== Page ==
········
One of the central questions about the mind is that of mental causation – in other words, do your thoughts cause your actions, and if so, how? Common sense would tell you that your mind is in the driver’s seat – you make the decisions, your body obeys. But is this true and if it isn’t, what then?
Let’s look at how mental causation works if materialism is true. For this post, I’ll assume that materialism entails that your thoughts are encoded in some sort of brain language that is read by your consciousness. So every abstraction your mind produces – such as “dog” or “circle” etc, is stored using brain language and then translated for your consciousness.
A modest example: a tiger appears! You think “I need to run away from this tiger!” This thought is encoded in your brain language and your brain sends a signal to the rest of your body telling it to run away, and off you go. Thus there is a causative link between your brain and the rest of your body. So far so good.
Now, imagine that some crazed neuroscientist has swapped your brain language with its opposite, so that Yes means No and No means Yes. In this circumstance, the physical state of your brain language is unchanged, but your consciousness picks up an entirely different meaning. So instead of “I need to run away from the tiger”, your thought is “I must prepare my tax return” or “I’m zoopdegooging my croodifroods” – or just a complete blank. The logical content of such thoughts is very different, but the underlying physical state is the same. Since the physical state of your thoughts is the same, wouldn’t you run away from the tiger in the same way?
The same applies to anything else you do. You spend hours putting together a budget to decide if you can afford a new house. In the end, you decide to buy. You do this because and only because your brain language is in a certain state. If you had been thinking about football the entire time, or not consciously thinking about anything at all, but the brain language encoding was the same, you still would’ve bought the house.
It’s the physical state of your neurons rather than their logical content that counts. That means that the logical content of your thoughts has nothing to do – and therefore has no causative power over your actions. It’s not that your thoughts are wrong; it’s more that your thoughts are entirely unnecessary, like a third elbow.
········
== Dataset content ==
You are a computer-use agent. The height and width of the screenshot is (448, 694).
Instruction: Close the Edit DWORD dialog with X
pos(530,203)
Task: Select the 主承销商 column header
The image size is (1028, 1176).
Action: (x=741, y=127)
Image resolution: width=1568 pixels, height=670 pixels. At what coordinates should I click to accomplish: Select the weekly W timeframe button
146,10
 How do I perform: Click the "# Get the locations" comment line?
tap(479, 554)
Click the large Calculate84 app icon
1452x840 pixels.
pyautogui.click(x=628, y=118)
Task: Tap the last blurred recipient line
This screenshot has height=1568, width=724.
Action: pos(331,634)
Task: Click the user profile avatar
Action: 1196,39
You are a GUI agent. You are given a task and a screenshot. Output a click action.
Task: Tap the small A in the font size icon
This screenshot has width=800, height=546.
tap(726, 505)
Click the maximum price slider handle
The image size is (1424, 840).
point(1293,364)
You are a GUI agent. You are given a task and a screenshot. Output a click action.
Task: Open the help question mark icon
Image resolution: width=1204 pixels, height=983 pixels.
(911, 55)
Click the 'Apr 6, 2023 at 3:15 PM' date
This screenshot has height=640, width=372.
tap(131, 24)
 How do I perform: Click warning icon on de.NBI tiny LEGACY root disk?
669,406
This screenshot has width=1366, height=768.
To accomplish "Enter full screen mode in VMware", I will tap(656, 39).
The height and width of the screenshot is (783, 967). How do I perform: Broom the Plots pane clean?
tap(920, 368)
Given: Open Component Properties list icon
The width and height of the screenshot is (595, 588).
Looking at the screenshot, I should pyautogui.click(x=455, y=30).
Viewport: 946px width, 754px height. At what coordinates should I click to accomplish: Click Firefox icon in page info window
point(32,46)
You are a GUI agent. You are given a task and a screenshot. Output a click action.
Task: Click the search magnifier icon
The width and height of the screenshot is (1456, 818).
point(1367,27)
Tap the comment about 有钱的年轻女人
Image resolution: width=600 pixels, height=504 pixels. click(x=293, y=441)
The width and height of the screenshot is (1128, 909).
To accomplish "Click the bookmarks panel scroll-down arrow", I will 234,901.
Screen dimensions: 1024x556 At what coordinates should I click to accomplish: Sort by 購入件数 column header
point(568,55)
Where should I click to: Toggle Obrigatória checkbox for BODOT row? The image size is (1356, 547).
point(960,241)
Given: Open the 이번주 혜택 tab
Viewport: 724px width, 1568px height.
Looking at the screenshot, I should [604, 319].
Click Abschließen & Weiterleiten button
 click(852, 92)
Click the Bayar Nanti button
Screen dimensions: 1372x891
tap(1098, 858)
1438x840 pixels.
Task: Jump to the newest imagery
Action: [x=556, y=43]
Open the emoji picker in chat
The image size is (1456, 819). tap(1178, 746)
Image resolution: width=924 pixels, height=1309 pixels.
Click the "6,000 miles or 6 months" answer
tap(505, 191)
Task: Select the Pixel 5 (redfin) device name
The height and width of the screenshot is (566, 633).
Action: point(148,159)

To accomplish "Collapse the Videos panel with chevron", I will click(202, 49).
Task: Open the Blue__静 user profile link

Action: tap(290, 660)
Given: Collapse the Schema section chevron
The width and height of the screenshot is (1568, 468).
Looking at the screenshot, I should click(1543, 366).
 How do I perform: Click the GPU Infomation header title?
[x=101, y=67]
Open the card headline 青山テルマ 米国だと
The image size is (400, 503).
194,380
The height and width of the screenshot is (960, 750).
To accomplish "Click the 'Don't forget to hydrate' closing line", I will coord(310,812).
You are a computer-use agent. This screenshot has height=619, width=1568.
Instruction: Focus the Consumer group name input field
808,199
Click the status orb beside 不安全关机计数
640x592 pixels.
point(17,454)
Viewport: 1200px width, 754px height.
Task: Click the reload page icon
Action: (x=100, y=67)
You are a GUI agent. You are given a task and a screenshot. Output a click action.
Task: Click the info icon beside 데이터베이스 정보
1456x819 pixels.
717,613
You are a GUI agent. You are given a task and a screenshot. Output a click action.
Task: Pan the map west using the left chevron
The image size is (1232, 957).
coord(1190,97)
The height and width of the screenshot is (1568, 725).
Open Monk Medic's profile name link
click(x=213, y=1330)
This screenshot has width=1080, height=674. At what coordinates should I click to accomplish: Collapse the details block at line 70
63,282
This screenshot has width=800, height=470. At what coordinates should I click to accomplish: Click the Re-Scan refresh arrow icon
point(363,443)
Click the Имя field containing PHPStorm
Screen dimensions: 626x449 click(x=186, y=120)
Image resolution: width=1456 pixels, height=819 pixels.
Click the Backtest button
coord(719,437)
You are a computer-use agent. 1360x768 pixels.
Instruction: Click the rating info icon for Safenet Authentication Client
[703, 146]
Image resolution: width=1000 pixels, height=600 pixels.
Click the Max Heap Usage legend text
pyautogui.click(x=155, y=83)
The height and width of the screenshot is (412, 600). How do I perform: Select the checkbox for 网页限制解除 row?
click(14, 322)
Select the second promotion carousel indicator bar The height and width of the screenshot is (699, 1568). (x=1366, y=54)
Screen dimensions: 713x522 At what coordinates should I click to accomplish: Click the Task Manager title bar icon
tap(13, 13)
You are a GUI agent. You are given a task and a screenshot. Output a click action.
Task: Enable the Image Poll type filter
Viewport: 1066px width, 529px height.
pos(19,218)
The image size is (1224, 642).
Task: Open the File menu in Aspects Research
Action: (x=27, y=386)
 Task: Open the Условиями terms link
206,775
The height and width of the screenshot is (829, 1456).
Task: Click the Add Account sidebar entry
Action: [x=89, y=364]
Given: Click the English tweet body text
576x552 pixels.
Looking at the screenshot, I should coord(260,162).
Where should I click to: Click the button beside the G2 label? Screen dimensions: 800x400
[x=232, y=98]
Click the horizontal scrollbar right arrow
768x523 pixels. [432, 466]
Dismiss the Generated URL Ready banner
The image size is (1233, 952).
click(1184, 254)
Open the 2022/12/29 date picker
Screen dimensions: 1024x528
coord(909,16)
········
== Exercises to complete ==
(1) Answer these about the post on mental causation:
(a) What thought does the tiger example have you think?
(b) What does the crazed neuroscientist swap your brain language with?
(c) What does the post compare unnecessary thoughts to?
(2) Please reproduce the post on mental causation word for word from "Let’s look at" to "far so good.".
The lines come from a separate source unrelated to the post.

== Expected answers ==
(1)
(a) "I need to run away from this tiger!"
(b) Its opposite, so that Yes means No and No means Yes.
(c) A third elbow.

(2)
Let’s look at how mental causation works if materialism is true. For this post, I’ll assume that materialism entails that your thoughts are encoded in some sort of brain language that is read by your consciousness. So every abstraction your mind produces – such as “dog” or “circle” etc, is stored using brain language and then translated for your consciousness.
A modest example: a tiger appears! You think “I need to run away from this tiger!” This thought is encoded in your brain language and your brain sends a signal to the rest of your body telling it to run away, and off you go. Thus there is a causative link between your brain and the rest of your body. So far so good.